Dopo la strepitosa “Trilogia della tenda rossa” Baz Luhrmann ripensa ai grandi film del passato che suo padre proiettava in un piccolo cinema e gira un film epico. Australia, che affianca Nicole Kidman a Hugh Jackman parla molti linguaggi, forse troppi, rendendo omaggio a un genere ma non reinventandolo.

Australia - la recensione del nuovo film di Baz Luhrmann

Australia - la recensione

Quando il genio, la bravura, la fantasia e l’amore per il cinema di un regista portano a un capolavoro come Moulin Rouge!, i film che arrivano dopo inevitabilmente deludono, a meno che il felicissimo esperimento non si ripeta o non si faccia qualcosa di completamente diverso. In effetti, con Australia, Baz Luhrmann ha voluto percorrere un’altra strada, lanciandosi in un’impresa coraggiosa e molto rischiosa: riportare in auge il genere epico. In una parola rifare Via col vento, unire, in un unico, lungo e costosissimo film, amore, morte, avventura, eventi storici, alternando continuamente realismo e fantasia, ricostruzione e invenzione.

Da una parte, la vicenda di Lady Sarah Ashley e del selvatico Drover, che si innamorano, scortano una mandria di vacche attraverso terre impervie e desolate, e prendono a cuore le sorti di un bambino meticcio. Dall’altra, le magie di uno stregone, la mistica legata alla cultura aborigena. Abbiamo l’impressione che queste due componenti, ugualmente forti, si sposino male, e forse, per non strafare, sarebbe stato meglio privilegiarne una.
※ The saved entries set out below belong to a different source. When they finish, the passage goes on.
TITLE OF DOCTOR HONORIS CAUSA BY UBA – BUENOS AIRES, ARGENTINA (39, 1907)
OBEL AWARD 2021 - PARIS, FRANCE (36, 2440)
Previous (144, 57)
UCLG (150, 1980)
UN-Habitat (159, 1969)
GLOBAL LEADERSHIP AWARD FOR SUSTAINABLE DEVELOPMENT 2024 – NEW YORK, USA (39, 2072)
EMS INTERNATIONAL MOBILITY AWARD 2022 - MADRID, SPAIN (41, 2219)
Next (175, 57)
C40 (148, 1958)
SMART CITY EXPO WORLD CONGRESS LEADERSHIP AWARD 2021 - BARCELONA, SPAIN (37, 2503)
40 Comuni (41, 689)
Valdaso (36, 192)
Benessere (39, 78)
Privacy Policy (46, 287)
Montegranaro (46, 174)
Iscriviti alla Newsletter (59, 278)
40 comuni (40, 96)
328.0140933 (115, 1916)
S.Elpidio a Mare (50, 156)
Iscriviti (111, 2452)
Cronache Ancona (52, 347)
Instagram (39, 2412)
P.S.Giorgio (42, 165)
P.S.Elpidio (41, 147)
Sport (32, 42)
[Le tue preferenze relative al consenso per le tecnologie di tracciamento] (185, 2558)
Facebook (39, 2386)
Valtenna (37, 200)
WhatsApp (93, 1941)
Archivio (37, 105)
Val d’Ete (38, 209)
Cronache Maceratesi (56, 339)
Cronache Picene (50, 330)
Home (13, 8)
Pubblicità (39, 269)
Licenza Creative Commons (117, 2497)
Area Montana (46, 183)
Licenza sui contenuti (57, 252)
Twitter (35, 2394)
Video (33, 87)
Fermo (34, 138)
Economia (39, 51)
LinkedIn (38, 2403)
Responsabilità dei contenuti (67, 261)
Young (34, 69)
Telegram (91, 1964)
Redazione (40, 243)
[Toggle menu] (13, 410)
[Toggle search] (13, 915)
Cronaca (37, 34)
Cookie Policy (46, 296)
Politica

Allo stesso modo, la mezz’ora finale del film, con l’incursione degli aerei giapponesi che lanciano bombe, finisce per aggiungere scene e situazioni che sembrano superflue, e questo perché, in fondo, ciò che ci interessa, e che fa fremere e sospirare gli spettatori più romantici, è la storia d’amore fra i due protagonisti.

Fra Nicole Kidman e Hugh Jackman l’intesa è perfetta, anche se il frasario amoroso a volte è melenso (gli americani userebbero l’appropriato aggettivo “cheesy”). Sono bravi e belli, soprattutto lui - e Baz Luhrmann lo sa, visto che in una sequenza lo fotografa a lungo a torso nudo. È proprio nella parte sentimentale di Australia che il rimando e la reinvenzione funzionano. E allora va benissimo citare La mia Africa in una scena di campeggio notturno o in un litigio a proposito della troppa indipendenza di un uomo nella coppia. Sorridiamo compiaciuti anche quando la Kidman, sfrontata e ribelle, si veste di rosso come Scarlett O’Hara e bacia in pubblico il suo uomo spaventando signore bigotte.

Francamente ci saremmo aspettati di più da Baz Luhrmann: qualche colpo si scena, un numero da maestro, una sequenza spiazzante. Ma non è successo, forse perché il regista, troppo coinvolto nel racconto della propria terra, non si è mosso con il giusto distacco che spesso è sinonimo di libertà, azzardo e ottima riuscita.